While appearing on Sunrise with co-star Isabel Webster, weather woman Nazaneen Ghaffer, journalist Sebastian Payne and professor Sarah Churchwell, Stephen put forth an idea which was ultimately shot down by his co-stars.

"Is it a dreadful thing to say that if women are out in short skirts and drunk, that they don't need to take any personal responsibility?" he asked.

Rounding on the presenter, Sarah asked: "Let me ask you a question – if you're walking down the street and you get punched in the face, are you responsible for having left your house?"

Attempting to justify his argument, Stephen responded: "I'd be responsible if I was out provoking them."

"It is not provocative to drink. It is not provocative to wear what women choose to wear," Sarah informed the presenter as Twitter went into meltdown over the anchor's extremely ill-advised remarks.
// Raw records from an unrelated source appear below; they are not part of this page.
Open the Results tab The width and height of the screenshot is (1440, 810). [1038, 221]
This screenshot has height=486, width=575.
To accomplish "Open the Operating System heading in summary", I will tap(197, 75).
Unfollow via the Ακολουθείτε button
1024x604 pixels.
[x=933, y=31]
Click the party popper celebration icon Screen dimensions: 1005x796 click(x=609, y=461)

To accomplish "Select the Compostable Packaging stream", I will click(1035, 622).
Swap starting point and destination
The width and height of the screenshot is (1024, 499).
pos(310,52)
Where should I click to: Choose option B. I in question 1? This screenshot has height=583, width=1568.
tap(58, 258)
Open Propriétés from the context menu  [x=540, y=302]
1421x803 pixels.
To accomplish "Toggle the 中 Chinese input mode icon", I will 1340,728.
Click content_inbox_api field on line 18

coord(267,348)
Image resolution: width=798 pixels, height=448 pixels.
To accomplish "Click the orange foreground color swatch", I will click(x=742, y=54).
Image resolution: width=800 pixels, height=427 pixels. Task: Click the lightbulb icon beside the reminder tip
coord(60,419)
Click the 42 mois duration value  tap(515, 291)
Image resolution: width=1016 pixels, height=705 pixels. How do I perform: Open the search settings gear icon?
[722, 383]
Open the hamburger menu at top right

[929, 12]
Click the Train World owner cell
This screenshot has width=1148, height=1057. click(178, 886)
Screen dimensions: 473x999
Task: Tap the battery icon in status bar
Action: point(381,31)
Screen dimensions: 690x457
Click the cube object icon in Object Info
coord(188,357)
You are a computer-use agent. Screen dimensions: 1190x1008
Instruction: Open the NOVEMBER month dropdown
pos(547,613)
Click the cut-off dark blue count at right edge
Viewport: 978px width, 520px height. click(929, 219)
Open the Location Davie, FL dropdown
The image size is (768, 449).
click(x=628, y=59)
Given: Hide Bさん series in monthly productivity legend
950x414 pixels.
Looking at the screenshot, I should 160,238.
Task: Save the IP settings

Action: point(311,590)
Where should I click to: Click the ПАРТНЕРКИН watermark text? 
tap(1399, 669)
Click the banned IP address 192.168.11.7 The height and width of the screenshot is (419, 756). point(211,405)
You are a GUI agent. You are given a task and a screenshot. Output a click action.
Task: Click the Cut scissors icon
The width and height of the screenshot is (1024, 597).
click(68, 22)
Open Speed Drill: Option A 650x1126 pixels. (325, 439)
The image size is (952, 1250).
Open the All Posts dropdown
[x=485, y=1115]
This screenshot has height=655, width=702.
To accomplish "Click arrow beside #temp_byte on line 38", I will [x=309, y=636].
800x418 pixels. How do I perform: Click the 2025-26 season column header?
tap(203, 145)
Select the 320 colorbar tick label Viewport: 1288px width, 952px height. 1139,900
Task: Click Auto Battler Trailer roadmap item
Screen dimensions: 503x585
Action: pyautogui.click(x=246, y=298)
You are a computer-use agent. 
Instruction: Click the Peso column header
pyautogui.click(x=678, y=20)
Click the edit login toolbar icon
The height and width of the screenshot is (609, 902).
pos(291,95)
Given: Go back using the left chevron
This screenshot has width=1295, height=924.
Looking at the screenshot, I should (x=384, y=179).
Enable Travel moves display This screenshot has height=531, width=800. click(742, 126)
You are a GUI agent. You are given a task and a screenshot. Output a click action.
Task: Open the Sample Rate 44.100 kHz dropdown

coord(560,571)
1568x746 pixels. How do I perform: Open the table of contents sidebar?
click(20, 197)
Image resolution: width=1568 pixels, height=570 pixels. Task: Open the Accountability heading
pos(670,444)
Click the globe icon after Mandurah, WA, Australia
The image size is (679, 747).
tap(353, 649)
"All vulnerable ppl are complicit in their own assault? Eg when elderly robbed-shouldn't carry cash?" asked one stunned viewer in the wake of Stephen's remarks.

"Shame on you @skystephen for promoting the myth that women are 'asking for it' depending on what they wear," wrote one.

Stephen replied to the accusation, tweeting: "Nobody promoted that myth. What is terrible for everyone is when an issue can't be discussed without accusations flying."

Dismissing the presenter's ludicrous suggestion, another Twitter user contributed: "A rapist rapes a woman because he's a rapist. To even imply she's to blame is shocking."

Speaking in the aftermath of the controversy, a Sky News spokesperson attempted to clarify teh stance taken by the presenter during the debate.

“In his capacity as presenter, Stephen was playing devil’s advocate during a discussion of the controversial findings of the Fawcett report. He was not reflecting a personal view.," they said.